Arizona rallied from a 17-point deficit to force overtime but fell short 81-76 in overtime against Baylor on Wednesday night at McKale Center.
The Wildcats (11-6, 2-2 Big 12) hung tough playing without Montaya Dew and Katarina Kneževic (each out with the flu) and Skylar Jones and Sahnya Jah limited to minimal minutes because of how Isis Beh (team-high 18 points) and freshmen Mailien Rolf and Lauryn Swann stepped up.
Rolf had six assists and one turnover in 38 minutes while Swann had 16 points and no turnovers in 28 minutes.
“The freshmen did well,” Arizona coach Adia Barnes said. “Asking them to do well against two really good guards (veterans Jada Walker and Sarah Andrews), some of the best in the conference … for the freshmen to come and do the job, it’s remarkable. I’m really proud of them.”
Jada Williams also had 16 points, Paulina Paris finished with 14 and Breya Cunningham had 10 points and 12 rebounds.
The Wildcats trailed 66-56 with 6:23 left and they proceeded to allow Baylor only one field goal the rest of the way in regulation.
An 11-2 run for Arizona closed regulation.
Baylor went ahead 71-69 with 1.2 seconds left on two free throws by Walker following a questionable foul called on Rolf. Walker was out of control off the dribble and off-balance when she collided with Rolf near the basket.
After Arizona called timeout, Rolf inbounded the ball, throwing it near the basket to Beh, who caught it and immediately banked it in at the buzzer.
Paris made one of two free throw attempts with 1:21 left in overtime to cut the lead to 77-76.
After Walker made a jump shot, Williams could not convert on the other end.
Baylor followed with a shot-clock violation, giving Arizona the ball back with 12.7 second left.
Williams became isolated on top of the key against a defender and was unable to convert on a 3-point attempt with 3 seconds left.
Darianna Littlepage-Buggs was fouled with 1 second left, and she made both free throws to close the scoring.
“We’re in a really good conference; we’re probably going to play games like this every game,” Williams said. “Coming out here, going into practice, and being confident, being mentally prepared, focus on this and know that this is the level of intensity we’ll face every night.”

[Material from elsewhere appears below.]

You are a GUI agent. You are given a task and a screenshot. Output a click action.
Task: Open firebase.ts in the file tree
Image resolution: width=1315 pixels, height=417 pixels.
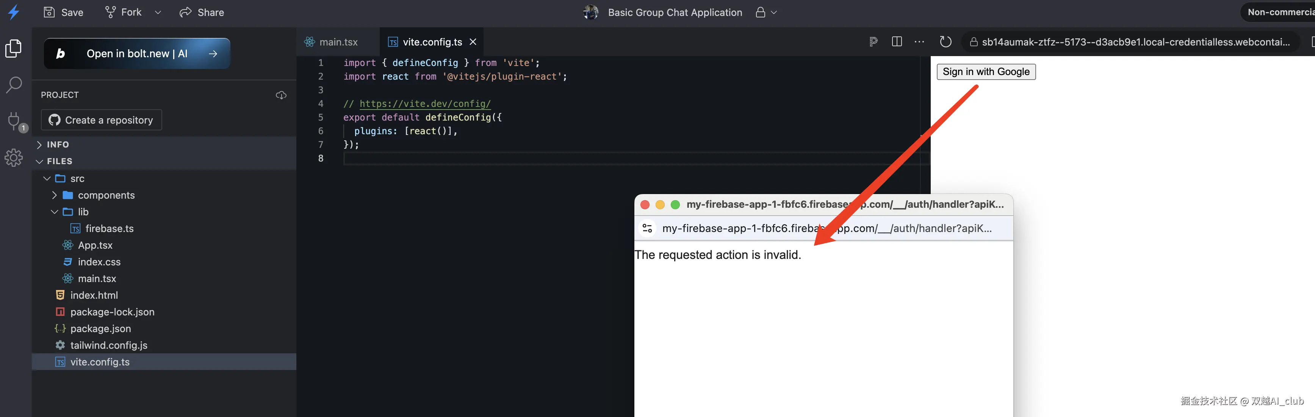(109, 229)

Baylor (13-3, 3-1) was led by Walker’s 16 points and nine assists and Littlepage-Buggs’ 15 points and 11 rebounds.
Former Arizona and Colorado post player Aaronette Vonleh finished with 15 points and six rebounds.
Arizona committed only 11 turnovers, five of which were made by Williams.

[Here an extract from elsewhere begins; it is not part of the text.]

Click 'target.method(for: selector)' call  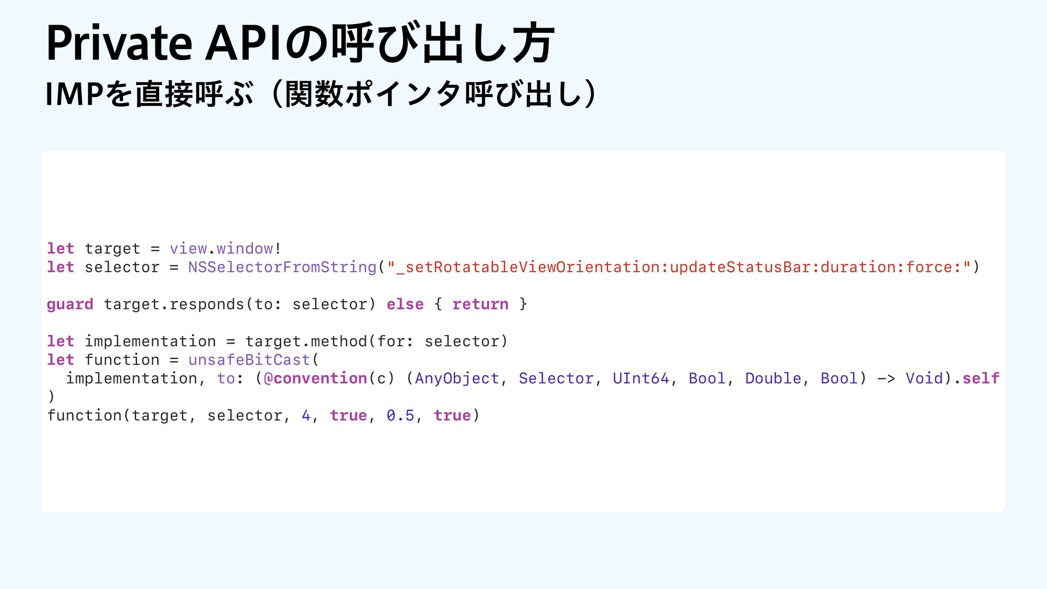click(376, 341)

The biggest discrepancy was Baylor outrebounding Arizona 46-30. The Bears outscored Arizona 15-2 in second-chance points but Arizona topped Baylor 40-36 in points in the paint.
Beh’s production had a lot to do with the scoring in the lane.
She played her best game of the season shooting 8 of 10 from the field with six rebounds and four assists.
“I shot it when I was open because my coaches have been on me to shoot it when I’m open,” Beh said.
Williams interjected, “In practice, she’s a killer. She shoots from the 3-point line and does all this and thinks that’s not her role. We’ve been stressing to her, ‘You need to shoot at least nine times. Come on, bro. You’ve been killing it in practice.’
“Giving her that confidence in the game and staying on her and being a cheerleader in the game is what we’ve been doing.”
Beh reached 431 career points and 319 rebounds. Paris is at 451 career points and is three assists away from 100 assists in her career. Cunningham tallied her 14th double-figure game this season and now has 467 career points, 274 rebounds, and 93 blocks.
Arizona next hosts Iowa State and All-American center Audi Crooks on Saturday at 2 p.m.